Ewing's sarcoma (ES) is the second most common
bone cancer in children and young people.
Edelfosine (1-O-octadecyl-2-O-methyl-rac-glycero-3-phosphocholine) is the prototype of a family of synthetic antitumor compounds, collectively known as alkylphospholipid analogs (APLs). We have found that APLs ranked
edelfosine>
perifosine>
erucylphosphocholine>
miltefosine for their capacity to promote apoptosis in ES cells.
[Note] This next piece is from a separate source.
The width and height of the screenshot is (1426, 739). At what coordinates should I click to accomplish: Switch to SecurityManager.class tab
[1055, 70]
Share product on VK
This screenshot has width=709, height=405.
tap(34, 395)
Edelfosine accumulated in the endoplasmic reticulum (ER) and triggered an ER stress response that eventually led to caspase-dependent apoptosis in ES cells. This apoptotic response involved mitochondrial-mediated processes, with
cytochrome c release,
caspase-9 activation and generation of
reactive oxygen species.
Edelfosine-induced apoptosis was also dependent on sustained c-Jun NH2-terminal
kinase activation.
Oral administration of
edelfosine showed a potent in vivo antitumor activity in an ES xenograft animal model. Histochemical staining gave evidence for ER stress response and apoptosis in the ES
tumors isolated from
edelfosine-treated mice.
Edelfosine showed a preferential action on ES
tumor cells as compared to non-transformed osteoblasts, and appeared to be well suited for combination
therapy regimens. These results demonstrate in vitro and in vivo antitumor activity of
edelfosine against ES cells that is mediated by
caspase activation and ER stress, and provide the proof of concept for a putative
edelfosine- and ER stress-mediated approach forES treatment.